Text segment.

If someone is capable of assembling this discworld or creating it out of nothing, that someone is also capable of giving it a spin. I was personally thinking it would be spinning like a coin does when you flip it, rather than about the perpendicular axis, although that would lead to some interesting effects--there would be two points during the year where the disc would be edge-on to the sun and thus wouldn't really get any sunlight. In fact, those two points would be "winter", with summer presumably being when the disc is at 90 degrees to its primary and thus getting the maximum available sunlight--so you'd still get seasons, even though the weather would be significantly calmer than on a sphere.

It does have to be said, though--as soon as you start talking about having some magic force that keeps the atmosphere flat and prevents it spinning off into space, you've left reality behind and started into "anything goes" territory.

Lvl 2 Expert
2018-10-18, 05:43 AM
If someone is capable of assembling this discworld or creating it out of nothing, that someone is also capable of giving it a spin. I was personally thinking it would be spinning like a coin does when you flip it, rather than about the perpendicular axis, although that would lead to some interesting effects--there would be two points during the year where the disc would be edge-on to the sun and thus wouldn't really get any sunlight. In fact, those two points would be "winter", with summer presumably being when the disc is at 90 degrees to its primary and thus getting the maximum available sunlight--so you'd still get seasons, even though the weather would be significantly calmer than on a sphere.

Raw records.
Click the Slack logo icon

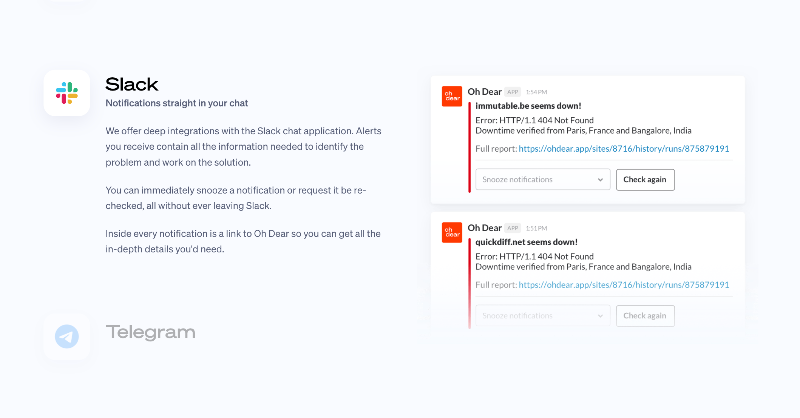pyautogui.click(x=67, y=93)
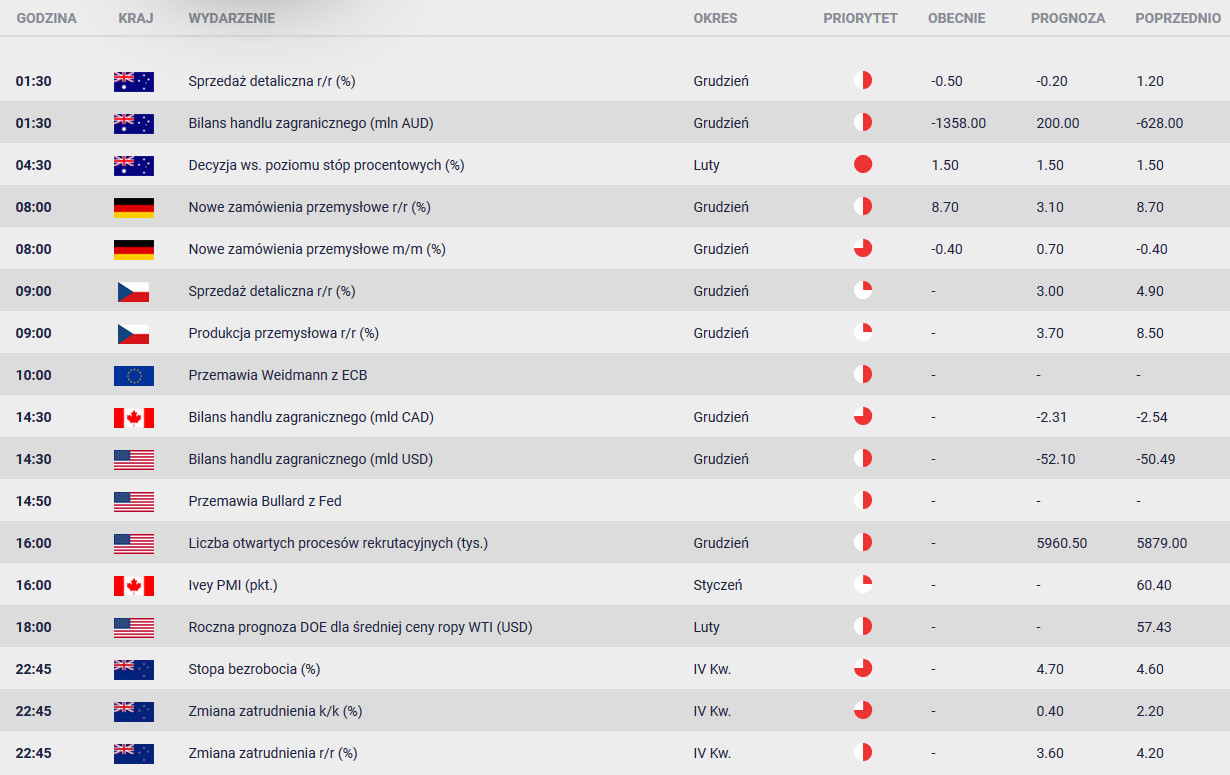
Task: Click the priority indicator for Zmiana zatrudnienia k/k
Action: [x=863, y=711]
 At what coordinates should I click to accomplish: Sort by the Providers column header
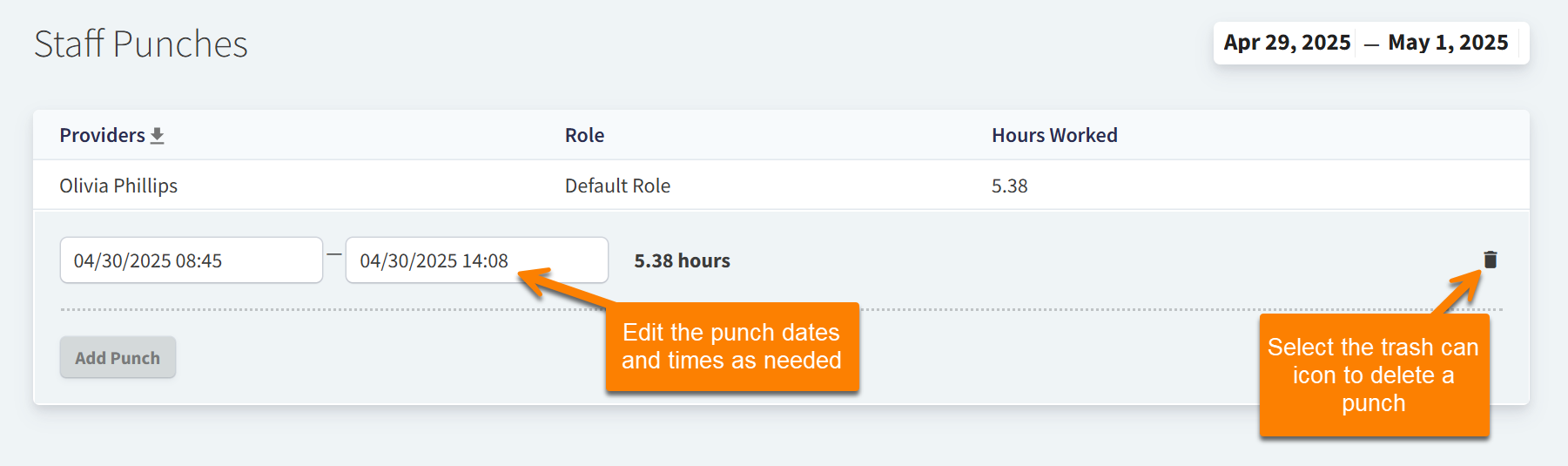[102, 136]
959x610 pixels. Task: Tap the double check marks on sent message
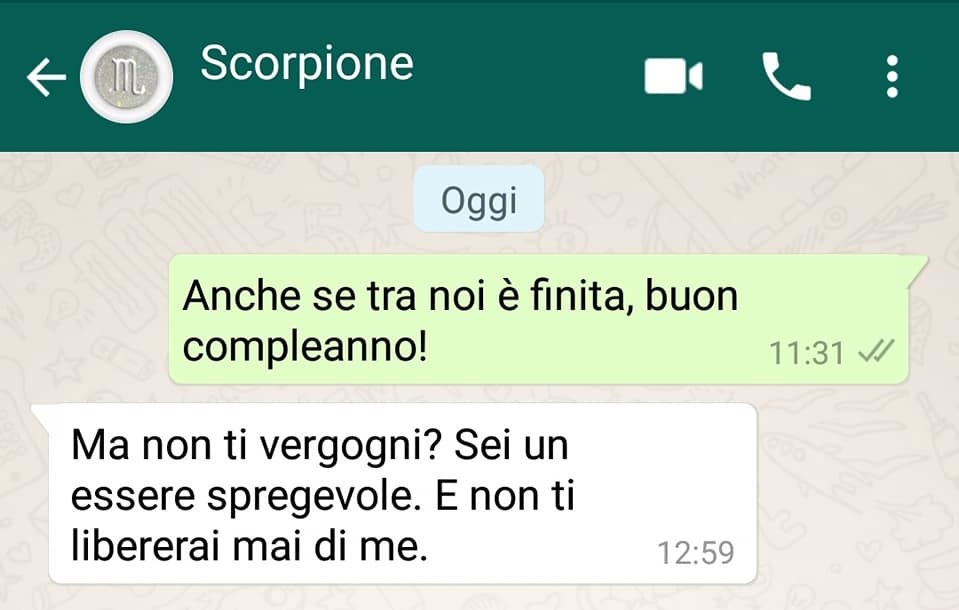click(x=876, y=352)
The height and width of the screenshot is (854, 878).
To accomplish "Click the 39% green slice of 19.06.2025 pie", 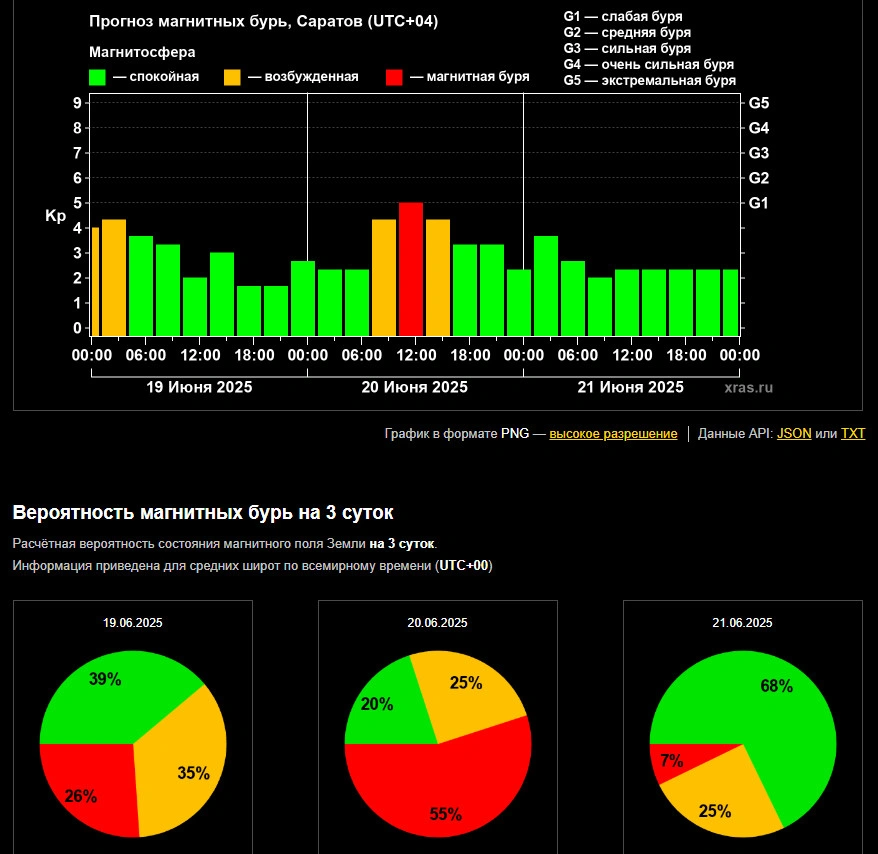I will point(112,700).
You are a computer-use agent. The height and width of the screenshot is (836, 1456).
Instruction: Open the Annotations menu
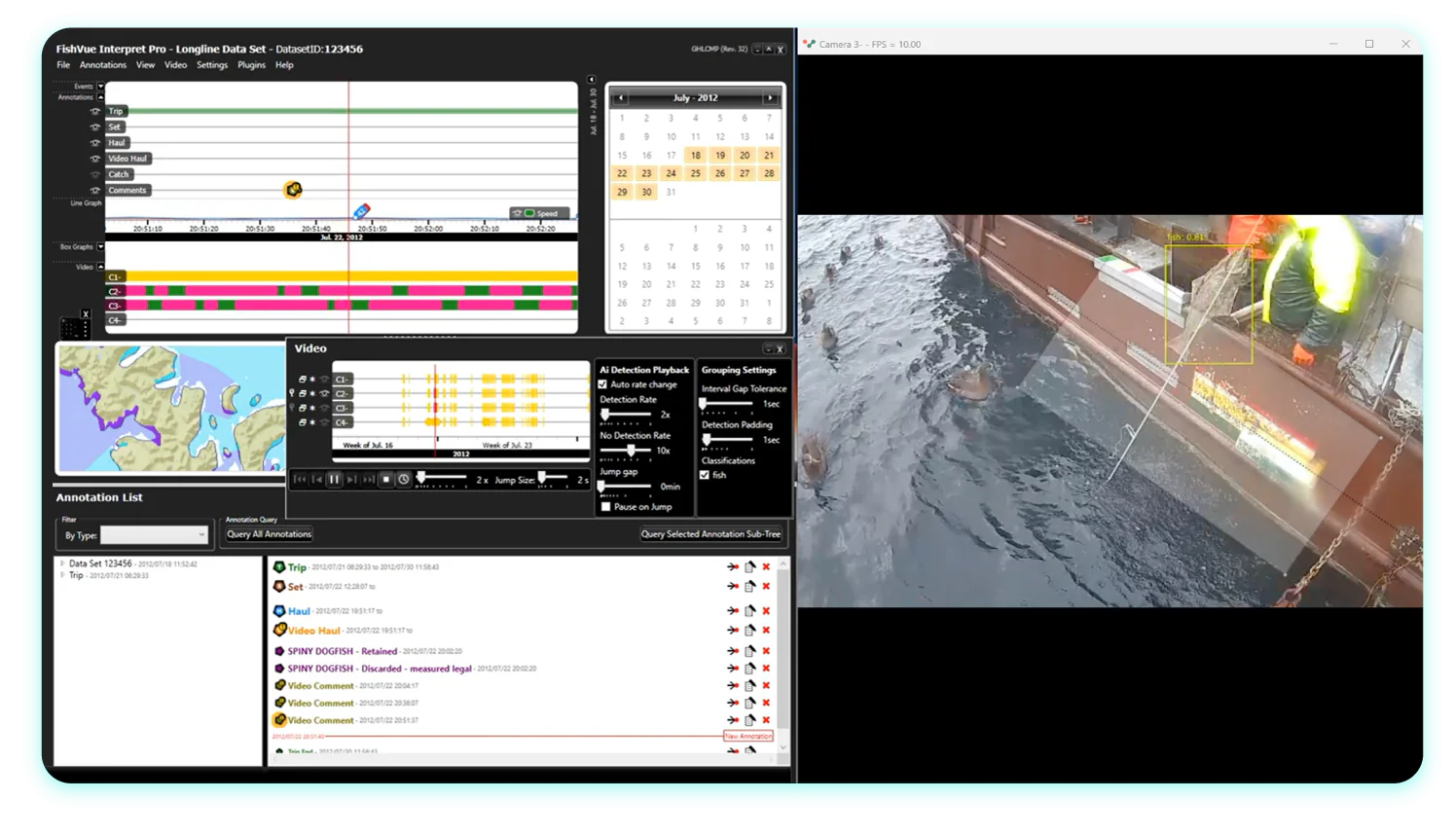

Task statement.
Please carry on the forum discussion about a spinning disc-shaped world from the point where it stops.

In response.
It does have to be said, though--as soon as you start talking about having some magic force that keeps the atmosphere flat and prevents it spinning off into space, you've left reality behind and started into "anything goes" territory.

You could flip the coin in the same direction as the disk's orbit around the sun (or the exact opposite). That way any day-night cycle has a moment with the sun straight overhead and one with the sun directly below. You could make a semblance of seasons by tilting the disk a bit. The "north" of the spinning axis points slightly towards the sun when you release it, but it won't keep pointing towards the sun rather it retains its absolute direction as the disk completes its orbit. At two moments in a solar cycle there would be a moment when the sun is straight overhead, and two moments in the year achieve maximum tilt.

What you lose is most of the climate zones as we know them. If the sun is realistically far away all parts of the disk get the same cycle of sunlight. There might be a very strong climate zone effect at the edges of the disk, but we'd have to know more about how the disk retains its air for that. If we assume a forcefield that completely boxes in the atmosphere but lets sunlight and heat through the center of the disk would probably be the warmest region. Even though heat loss to space is slow, it's warmer to be surrounded by land that gets warmed than by the big nothing. This in turn would create some sort of wind system. Heating happens near the ground, but warm air rises, so I'd expect high up winds going towards the edge of the disk, and cooler air blowing inwards at lower levels. In the cold seasons there might be a difference between the east-west and the north-south directions as far as wind goes, but I think that's actually not the case, or a minimal effect. The winds would be stronger in the warm season, because more heating.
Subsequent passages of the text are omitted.